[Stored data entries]
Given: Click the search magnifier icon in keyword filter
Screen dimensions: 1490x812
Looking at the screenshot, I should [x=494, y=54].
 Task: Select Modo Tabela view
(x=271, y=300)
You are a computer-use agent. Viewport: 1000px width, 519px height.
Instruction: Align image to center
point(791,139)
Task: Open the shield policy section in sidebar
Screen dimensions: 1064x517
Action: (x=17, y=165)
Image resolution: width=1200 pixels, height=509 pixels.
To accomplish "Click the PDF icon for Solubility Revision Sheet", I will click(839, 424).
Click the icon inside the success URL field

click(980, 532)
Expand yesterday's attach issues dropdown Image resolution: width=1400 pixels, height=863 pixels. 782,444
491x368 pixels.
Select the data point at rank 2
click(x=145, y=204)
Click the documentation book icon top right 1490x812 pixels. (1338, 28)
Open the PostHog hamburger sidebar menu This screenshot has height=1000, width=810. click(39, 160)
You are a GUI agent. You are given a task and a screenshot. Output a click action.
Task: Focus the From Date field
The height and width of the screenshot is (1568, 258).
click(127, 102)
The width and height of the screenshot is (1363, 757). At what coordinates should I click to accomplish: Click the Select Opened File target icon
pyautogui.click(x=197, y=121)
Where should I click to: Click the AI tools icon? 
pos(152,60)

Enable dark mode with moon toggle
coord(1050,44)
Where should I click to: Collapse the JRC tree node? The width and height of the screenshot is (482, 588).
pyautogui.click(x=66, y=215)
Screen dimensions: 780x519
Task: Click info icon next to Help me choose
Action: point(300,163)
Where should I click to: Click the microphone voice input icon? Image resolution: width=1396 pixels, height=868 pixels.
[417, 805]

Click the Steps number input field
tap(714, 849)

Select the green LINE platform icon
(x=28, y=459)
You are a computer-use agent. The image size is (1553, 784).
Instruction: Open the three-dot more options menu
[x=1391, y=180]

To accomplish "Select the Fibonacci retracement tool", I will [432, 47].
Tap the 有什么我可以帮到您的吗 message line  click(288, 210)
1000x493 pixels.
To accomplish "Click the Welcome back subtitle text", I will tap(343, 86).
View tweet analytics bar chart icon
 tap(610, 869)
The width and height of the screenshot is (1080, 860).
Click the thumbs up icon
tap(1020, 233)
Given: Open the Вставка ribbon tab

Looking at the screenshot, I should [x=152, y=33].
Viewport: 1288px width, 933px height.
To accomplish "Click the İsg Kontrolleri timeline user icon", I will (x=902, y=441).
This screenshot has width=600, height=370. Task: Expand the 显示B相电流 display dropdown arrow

Instructions for the task: Rewrite all of the data above, changing every "Where should I click to" to "Where do I click to" and leaving everything else as it is.

Answer below:
Given: Click the search magnifier icon in keyword filter
Screen dimensions: 1490x812
Looking at the screenshot, I should [x=494, y=54].
 Task: Select Modo Tabela view
(x=271, y=300)
You are a computer-use agent. Viewport: 1000px width, 519px height.
Instruction: Align image to center
point(791,139)
Task: Open the shield policy section in sidebar
Screen dimensions: 1064x517
Action: (x=17, y=165)
Image resolution: width=1200 pixels, height=509 pixels.
To accomplish "Click the PDF icon for Solubility Revision Sheet", I will click(839, 424).
Click the icon inside the success URL field

click(980, 532)
Expand yesterday's attach issues dropdown Image resolution: width=1400 pixels, height=863 pixels. 782,444
491x368 pixels.
Select the data point at rank 2
click(x=145, y=204)
Click the documentation book icon top right 1490x812 pixels. (1338, 28)
Open the PostHog hamburger sidebar menu This screenshot has height=1000, width=810. click(39, 160)
You are a GUI agent. You are given a task and a screenshot. Output a click action.
Task: Focus the From Date field
The height and width of the screenshot is (1568, 258).
click(127, 102)
The width and height of the screenshot is (1363, 757). At what coordinates should I click to accomplish: Click the Select Opened File target icon
pyautogui.click(x=197, y=121)
Where do I click to: Click the AI tools icon? 
pos(152,60)

Enable dark mode with moon toggle
coord(1050,44)
Where do I click to: Collapse the JRC tree node? The width and height of the screenshot is (482, 588).
pyautogui.click(x=66, y=215)
Screen dimensions: 780x519
Task: Click info icon next to Help me choose
Action: point(300,163)
Where do I click to: Click the microphone voice input icon? Image resolution: width=1396 pixels, height=868 pixels.
[417, 805]

Click the Steps number input field
tap(714, 849)

Select the green LINE platform icon
(x=28, y=459)
You are a computer-use agent. The image size is (1553, 784).
Instruction: Open the three-dot more options menu
[x=1391, y=180]

To accomplish "Select the Fibonacci retracement tool", I will [432, 47].
Tap the 有什么我可以帮到您的吗 message line  click(288, 210)
1000x493 pixels.
To accomplish "Click the Welcome back subtitle text", I will tap(343, 86).
View tweet analytics bar chart icon
 tap(610, 869)
The width and height of the screenshot is (1080, 860).
Click the thumbs up icon
tap(1020, 233)
Given: Open the Вставка ribbon tab

Looking at the screenshot, I should [x=152, y=33].
Viewport: 1288px width, 933px height.
To accomplish "Click the İsg Kontrolleri timeline user icon", I will (x=902, y=441).
This screenshot has width=600, height=370. Task: Expand the 显示B相电流 display dropdown arrow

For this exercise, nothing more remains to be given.